- **Records from a data collection**:
• • • • •

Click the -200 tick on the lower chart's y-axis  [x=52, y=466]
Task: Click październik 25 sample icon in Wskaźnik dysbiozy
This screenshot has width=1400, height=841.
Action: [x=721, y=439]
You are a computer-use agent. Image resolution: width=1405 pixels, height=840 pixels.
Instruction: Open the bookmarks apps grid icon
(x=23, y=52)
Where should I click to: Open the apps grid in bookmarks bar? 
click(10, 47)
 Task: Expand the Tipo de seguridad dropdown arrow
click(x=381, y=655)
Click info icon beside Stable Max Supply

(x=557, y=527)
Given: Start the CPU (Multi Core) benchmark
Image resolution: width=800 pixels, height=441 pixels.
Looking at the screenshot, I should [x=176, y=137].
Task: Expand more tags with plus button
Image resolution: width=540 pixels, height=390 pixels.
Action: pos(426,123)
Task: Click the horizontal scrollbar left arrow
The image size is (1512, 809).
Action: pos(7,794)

• • • • •

- **Action item**: All entries must be repeated exactly.

- **Answer area**:
Click the -200 tick on the lower chart's y-axis  [x=52, y=466]
Task: Click październik 25 sample icon in Wskaźnik dysbiozy
This screenshot has width=1400, height=841.
Action: [x=721, y=439]
You are a computer-use agent. Image resolution: width=1405 pixels, height=840 pixels.
Instruction: Open the bookmarks apps grid icon
(x=23, y=52)
Where should I click to: Open the apps grid in bookmarks bar? 
click(10, 47)
 Task: Expand the Tipo de seguridad dropdown arrow
click(x=381, y=655)
Click info icon beside Stable Max Supply

(x=557, y=527)
Given: Start the CPU (Multi Core) benchmark
Image resolution: width=800 pixels, height=441 pixels.
Looking at the screenshot, I should [x=176, y=137].
Task: Expand more tags with plus button
Image resolution: width=540 pixels, height=390 pixels.
Action: pos(426,123)
Task: Click the horizontal scrollbar left arrow
The image size is (1512, 809).
Action: pos(7,794)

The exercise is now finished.